Thanks Peter for retelling your story for the newer members. I love the part how you dumped your wife and your boyfriend for William. It is a true love story and how you got your own personal “Broke Straight Boys” to be the love of your life. :smiley-love021:
 
TY Peter for sharing. I had a second kind of relationship with a second guy . Unlike the first I moved to be with him accross country to San Diego from Boston.. I was warned by his first lover he was mentally troubled. In my arrogance I thought I could change him. It cost me dearly. I was in my late thirties. I hold myself responsible. What did it cost me my career. He was using drugs which was a big no-no. I tried some and while it did no lasting damage. We becme more uninhibited, made out in a plane. Unbeknownst to us there were 2 small kids behind us, they saw nothing but the stewardess did & you can imagine what followed. That I suspect was what those lawyers found out, It had nothing to do with kids but they put 2 & 2 together and came up with 5.
 
TY Peter for sharing. I had a second kind of relationship with a second guy . Unlike the first I moved to be with him accross country to San Diego from Boston.. I was warned by his first lover he was mentally troubled. In my arrogance I thought I could change him. It cost me dearly. I was in my late thirties. I hold myself responsible. What did it cost me my career. He was using drugs which was a big no-no. I tried some and while it did no lasting damage. We becme more uninhibited, made out in a plane. Unbeknownst to us there were 2 small kids behind us, they saw nothing but the stewardess did & you can imagine what followed.
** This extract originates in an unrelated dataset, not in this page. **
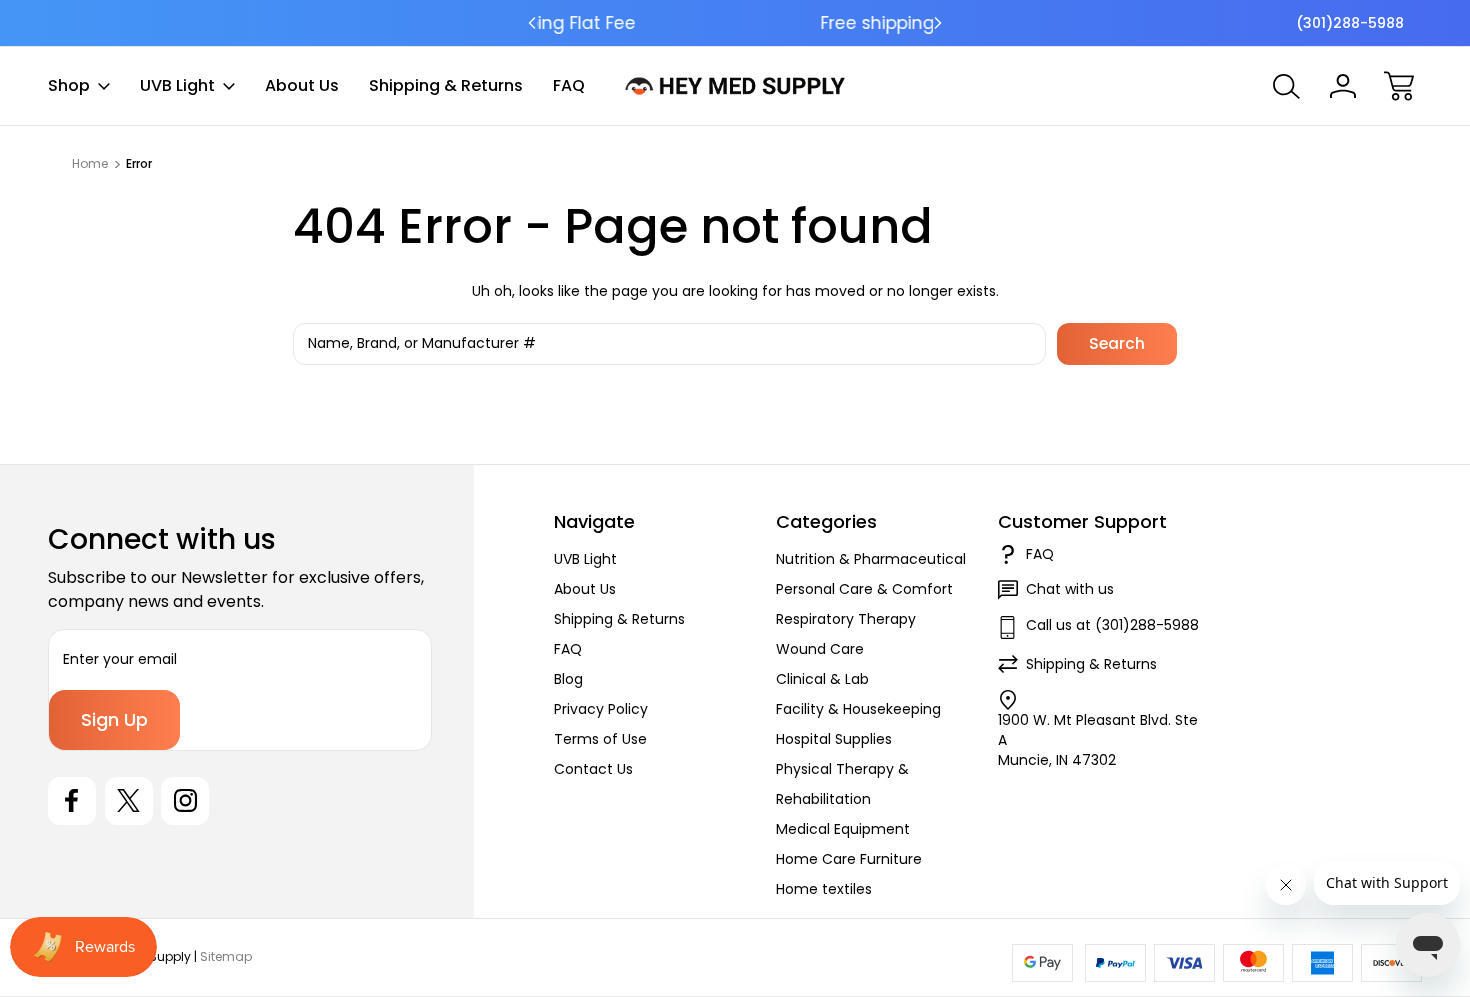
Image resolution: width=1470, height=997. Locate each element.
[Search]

That I suspect was what those lawyers found out, It had nothing to do with kids but they put 2 & 2 together and came up with 5.
That is very unfortunate. Times have changed and I would think that in 2021 two adults kissing in public could not cost someone their career. I would hope that times have evolved to where that could not happen today. But I am very sorry that you had to deal with all that.
 
Yes again you 2 are not strangers to me but kindred spirits whose past travels led 2 here
 
Yes again you 2 are not strangers to me but kindred spirits whose past travels led 2 here
This forum can be a wonderful outlet for folks from all across the country and the world to chat about our common interests. I'm glad you found your way to the forum br6205!